On 12 May 1999, an Antigua and Barbuda-flagged cargo vessel owned by D & A Shipping Ltd sank while it was berthed at Piraeus. The defendant insurer had insured the vessel for civil liability for marine pollution. The claimant initiated legal proceedings against the defendant for its expenses for averting and minimising harmful consequences from the cargo of the sunken vessel and waste or oil leaking from it.
The shipowner constituted a limitation of liability fund under the LLMC 1976. The claimant brought its claims against the fund. The Court of Appeal held that the claimant’s claims fell within arts 2.1.e and 2.1.f of the LLMC 1976, and by bringing them against the fund, the claimant had accepted that its disputed claims were subject to limitation of liability.
The claimant appealed to the Supreme Court.
Held: The appeal is dismissed.
The Supreme Court reviewed the case in the light of the arts 1, 1.2, 1.3, 1.6, 2, 2.1.e, 2.1.f, 9, 9.1.a, 9.1.b, 9.1.c, 9.2, 11, 11.1, 11.2 , 11.3, and 13.1 of the LLMC 1976 and concluded the following:
Greece ratified the LLMC 1976 by Law 1923/1991, which since its entry into force constitutes, according to art 28.1 of the Constitution, an integral part of domestic national law and prevails over any other contrary provision of law. The Convention provides for limitation of liability for maritime claims. Article 1 lists the persons entitled to limit liability, while art 2 lists the claims subject to limitation.
Persons entitled to limit their liability are the shipowner and the salvor, which, according to arts 1.2 and 1.3, include the owner of the ship, the charterer, the operator, and the manager of a seagoing ship, as well as persons directly connected with marine salvage operations. Furthermore, according to art 1.6, the insurer of liability for claims subject to limitation in accordance with the rules of the Convention is also entitled to the benefits of the Convention to the same extent as the insured. The purpose of the latter provision is ensure that the insurer is not placed in a worse position than the insured with regard to the limitation of liability, and therefore the insurer's right of limitation is to the same extent as that of the insured. Furthermore, under arts 2.1.e and 2.1.f, 'claims in respect of the removal, destruction or the rendering harmless of the cargo' and 'claims of a person other than the person liable in respect of measures taken in order to avert or minimize loss for which the liable person may limit his liability in accordance with this Convention, and further loss caused by such measures' are subject to limitation.

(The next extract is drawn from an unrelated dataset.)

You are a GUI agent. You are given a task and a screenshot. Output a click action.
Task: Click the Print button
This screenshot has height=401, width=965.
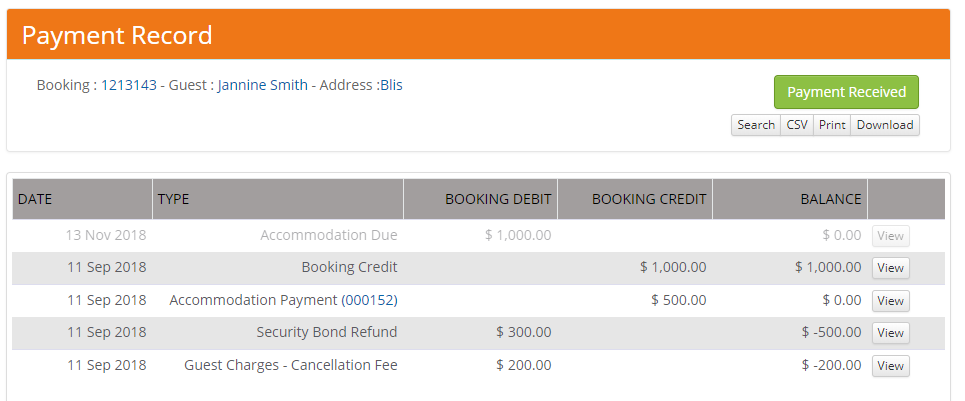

Moreover, art 11 of the Convention refers to the establishment of the limitation fund. According to art 13.1 of the Convention, where a limitation fund has been established in accordance with art 11, any person who has made a claim against the fund may not exercise any other rights in respect of that claim against any other assets of a person by or on behalf of whom the fund has been constituted. From the latter provision, in conjunction with that of art 11.3, it follows that if the owner or owner-operator of a ship, exercising its rights under the LLMC 1976, establishes in Greece a fund to limit its liability, claimants who have made claims against the fund may not exercise in parallel not only other rights in respect of that claim against other assets of the person by or on behalf of whom the fund was established, but also against another debtor who, under the same Convention, would be entitled to establish a limitation fund itself in respect of the same incident.
In particular, the insurer, apart from being one of the other persons who can establish a limitation fund, is entitled under art 1.6, in the event of limitation of liability, to the benefits of the Convention to the same extent as the insured itself.
The Court of Appeal did not violate the substantive provisions of arts 13.1 and 11.3 of the LLMC 1976. Therefore, the claimant's arguments that the insurer is not included among the persons for whom the limitation fund is deemed to have been established must be rejected as inadmissible.